I run Debian stable (kernel 4.9.0-8). But today i tried to install a newer kernel from backports (4.18.0-bpo1) and run into a weird issue. I then tried 4.17.0-bpo3 and 4.17.0-bpo1 and this issue is present too.

So the issue is - at a seemingly random manner, once in few hours, the system becomes barely responsive, LA shoots into 50-100 range, wa at 90+%, syslog have following messages:
Code: Select all
    Oct  2 12:08:45 nikita kernel: [11480.032693] INFO: task md1_raid10:222 blocked for more than 120 seconds.
    Oct  2 12:08:45 nikita kernel: [11480.032698]       Tainted: P           O      4.18.0-0.bpo.1-amd64      #1 Debian 4.18.6-1~bpo9+1
    Oct  2 12:08:45 nikita kernel: [11480.032699] "echo 0 > /proc/sys/kernel/hung_task_timeout_secs" disables this message.
    Oct  2 12:08:45 nikita kernel: [11480.032721] md1_raid10      D    0   222      2 0x80000000
    Oct  2 12:08:45 nikita kernel: [11480.032725] Call Trace:
    Oct  2 12:08:45 nikita kernel: [11480.032733]  ? __schedule+0x3f5/0x880
    Oct  2 12:08:45 nikita kernel: [11480.032737]  schedule+0x32/0x80
    Oct  2 12:08:45 nikita kernel: [11480.032745]  md_super_wait+0x6e/0xa0 [md_mod]
    Oct  2 12:08:45 nikita kernel: [11480.032751]  ? remove_wait_queue+0x60/0x60
    Oct  2 12:08:45 nikita kernel: [11480.032757]  md_update_sb.part.61+0x4af/0x910 [md_mod]
    Oct  2 12:08:45 nikita kernel: [11480.032764]  md_check_recovery+0x312/0x530 [md_mod]
    Oct  2 12:08:45 nikita kernel: [11480.032769]  raid10d+0x64/0x1550 [raid10]

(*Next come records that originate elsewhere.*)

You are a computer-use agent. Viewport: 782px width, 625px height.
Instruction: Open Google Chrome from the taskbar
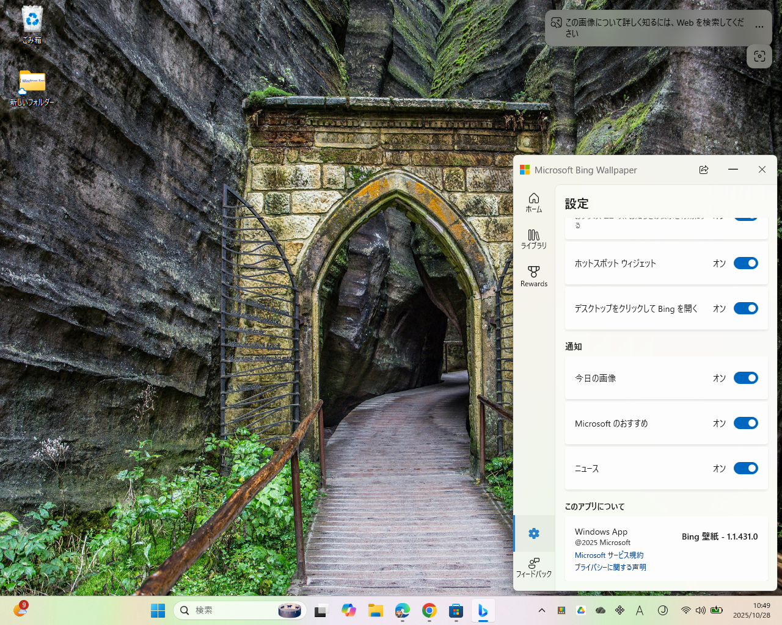point(429,610)
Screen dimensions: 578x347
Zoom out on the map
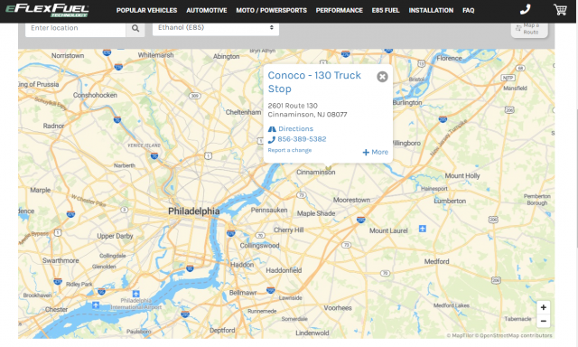(544, 321)
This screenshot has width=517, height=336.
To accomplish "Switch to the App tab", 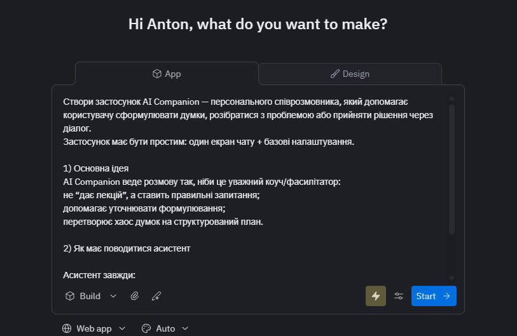I will (x=167, y=74).
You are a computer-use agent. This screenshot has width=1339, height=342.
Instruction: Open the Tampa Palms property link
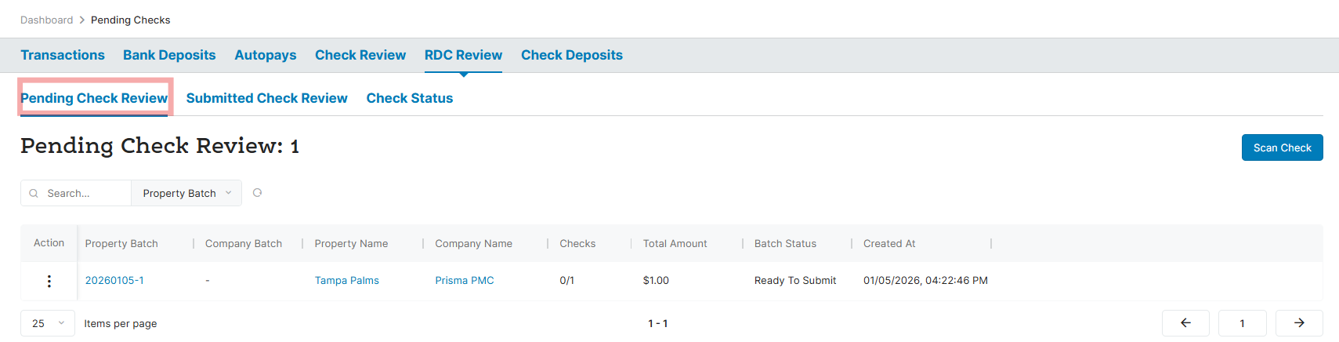[347, 281]
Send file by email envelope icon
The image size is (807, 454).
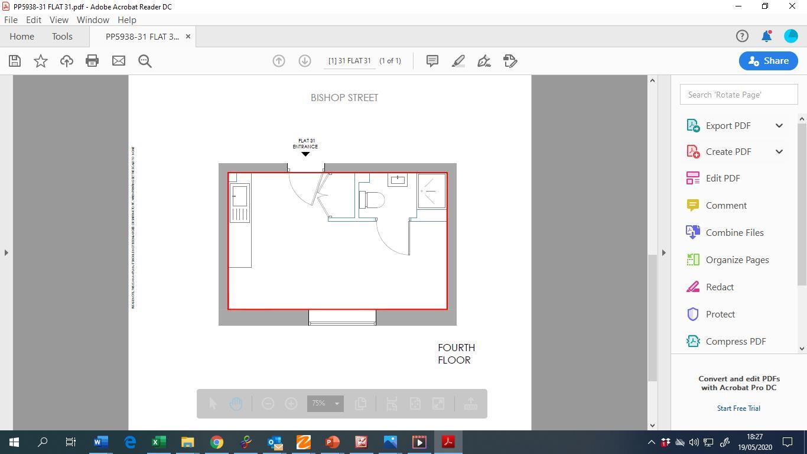(x=119, y=61)
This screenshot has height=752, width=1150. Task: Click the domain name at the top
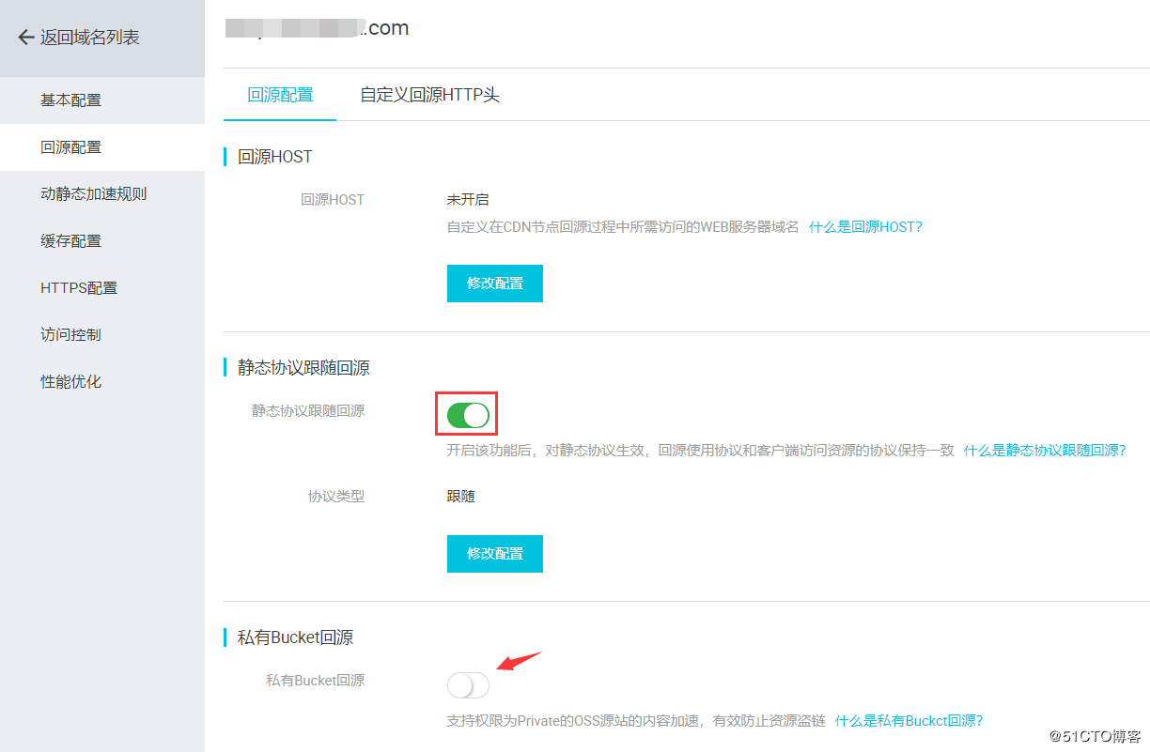[x=315, y=27]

    Oct  2 12:08:45 nikita kernel: [11480.032773]  ? __schedule+0x3fd/0x880
    Oct  2 12:08:45 nikita kernel: [11480.032776]  ? schedule+0x32/0x80
    Oct  2 12:08:45 nikita kernel: [11480.032779]  ? schedule_timeout+0x1e5/0x350
    Oct  2 12:08:45 nikita kernel: [11480.032785]  ? md_thread+0x125/0x170 [md_mod]
    Oct  2 12:08:45 nikita kernel: [11480.032790]  md_thread+0x125/0x170 [md_mod]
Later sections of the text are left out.